### What to produce
Reproduce every item below word for word, leaving out the pictures.

## begin Records

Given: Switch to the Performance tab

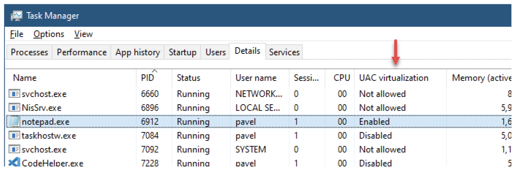Looking at the screenshot, I should click(x=82, y=52).
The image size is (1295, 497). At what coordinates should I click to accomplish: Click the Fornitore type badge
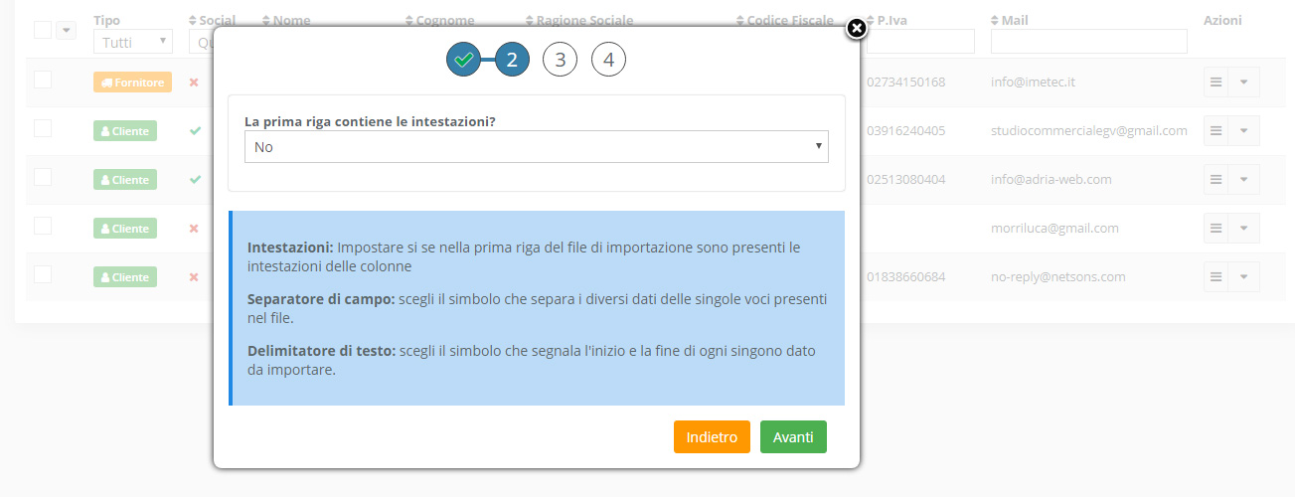click(x=132, y=83)
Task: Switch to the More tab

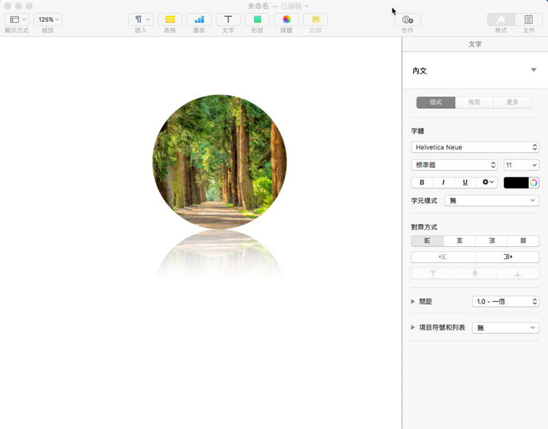Action: click(512, 102)
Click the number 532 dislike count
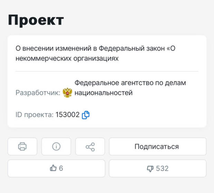Image resolution: width=214 pixels, height=193 pixels. pos(162,169)
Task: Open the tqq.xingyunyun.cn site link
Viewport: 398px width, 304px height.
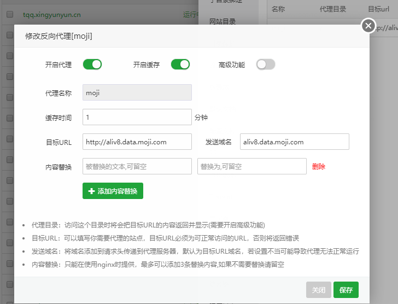Action: click(x=52, y=15)
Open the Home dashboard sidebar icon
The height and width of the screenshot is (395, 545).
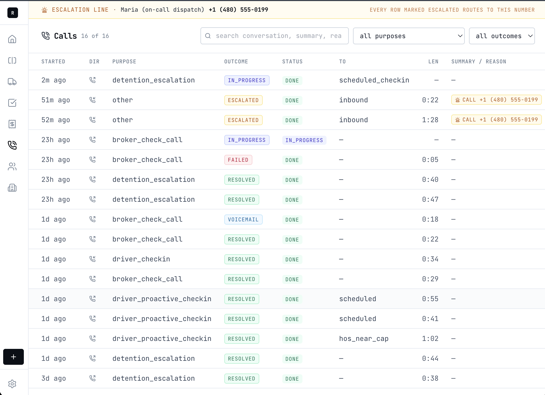click(12, 39)
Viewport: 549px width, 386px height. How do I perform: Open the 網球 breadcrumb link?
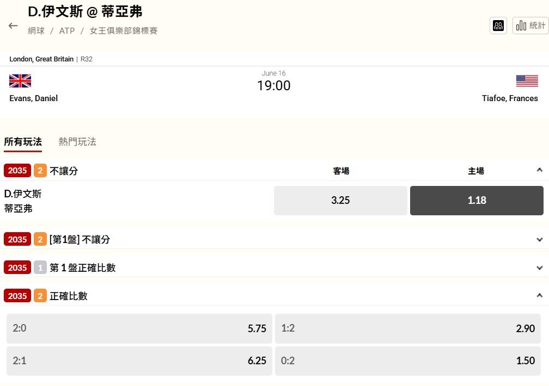[36, 31]
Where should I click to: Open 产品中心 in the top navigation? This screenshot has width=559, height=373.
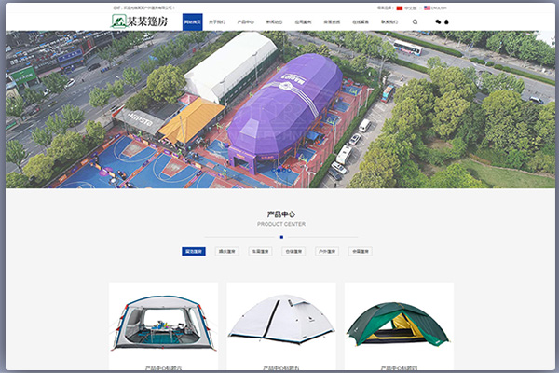tap(246, 21)
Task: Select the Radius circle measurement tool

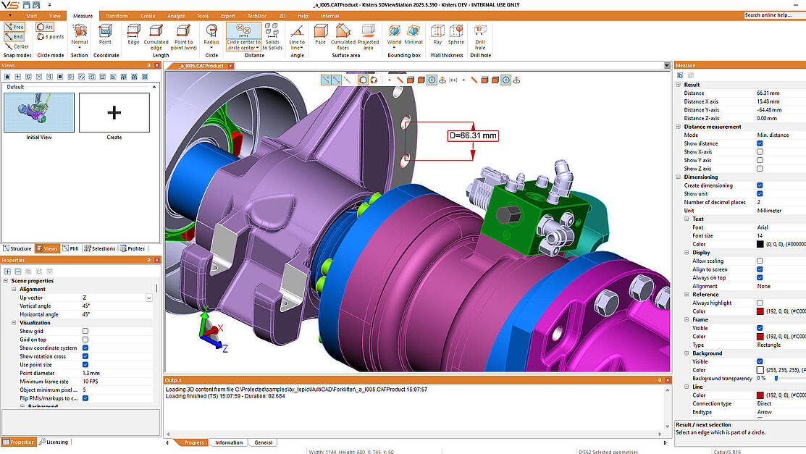Action: click(211, 35)
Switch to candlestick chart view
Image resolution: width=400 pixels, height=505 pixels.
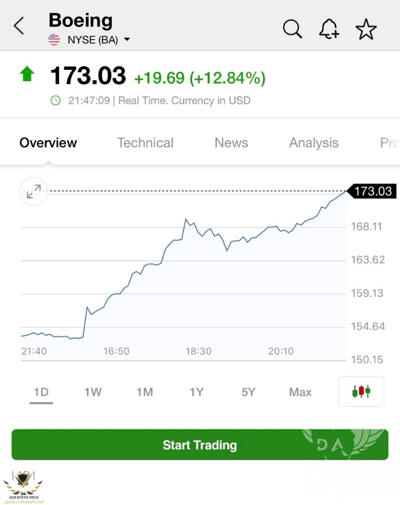361,391
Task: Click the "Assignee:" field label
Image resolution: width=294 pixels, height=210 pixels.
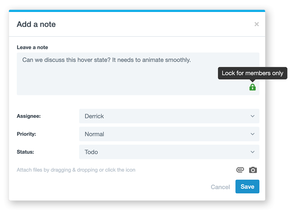Action: pos(29,116)
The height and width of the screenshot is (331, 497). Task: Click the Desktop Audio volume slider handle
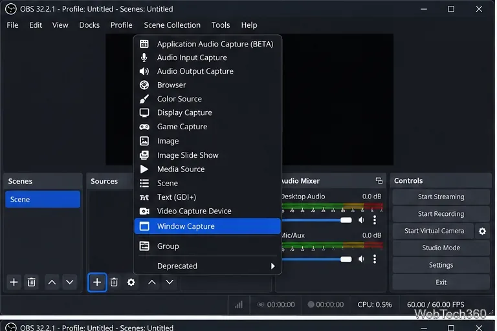(x=346, y=220)
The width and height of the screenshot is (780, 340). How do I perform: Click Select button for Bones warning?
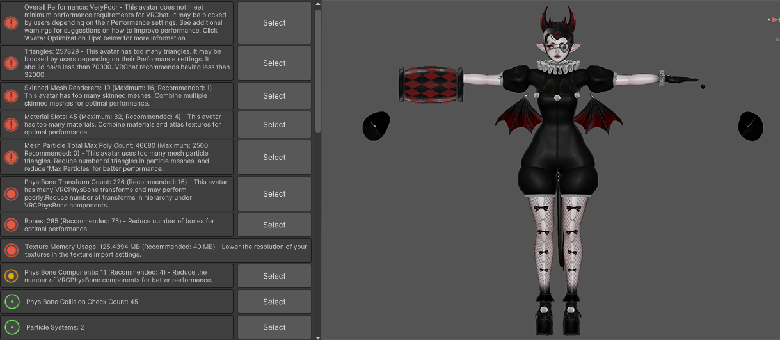275,225
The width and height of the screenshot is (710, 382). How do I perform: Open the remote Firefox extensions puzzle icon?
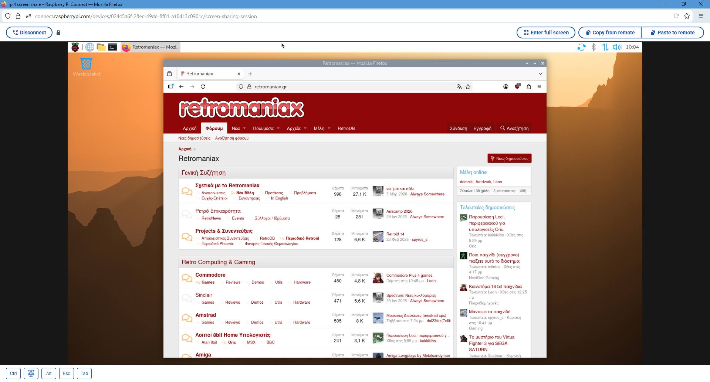(528, 87)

## end Records

### The output
Given: Switch to the Performance tab

Looking at the screenshot, I should click(x=82, y=52).
The image size is (1295, 497). At what coordinates should I click to accomplish: Click the Fornitore type badge
click(x=132, y=83)
Task: Switch to the More tab

Action: click(512, 102)
Click the number 532 dislike count
Image resolution: width=214 pixels, height=193 pixels. pos(162,169)
Task: Open the tqq.xingyunyun.cn site link
Viewport: 398px width, 304px height.
Action: click(x=52, y=15)
Open the Home dashboard sidebar icon
The height and width of the screenshot is (395, 545).
click(12, 39)
Viewport: 549px width, 386px height. How do I perform: Open the 網球 breadcrumb link?
[36, 31]
Where should I click to: Open 产品中心 in the top navigation? This screenshot has width=559, height=373.
tap(246, 21)
Task: Select the Radius circle measurement tool

Action: click(211, 35)
Switch to candlestick chart view
Image resolution: width=400 pixels, height=505 pixels.
361,391
Task: Click the "Assignee:" field label
Image resolution: width=294 pixels, height=210 pixels.
Action: pos(29,116)
The height and width of the screenshot is (331, 497). Task: Click the Desktop Audio volume slider handle
(x=346, y=220)
The width and height of the screenshot is (780, 340). How do I perform: Click Select button for Bones warning?
275,225
The width and height of the screenshot is (710, 382). How do I perform: Open the remote Firefox extensions puzzle icon?
(528, 87)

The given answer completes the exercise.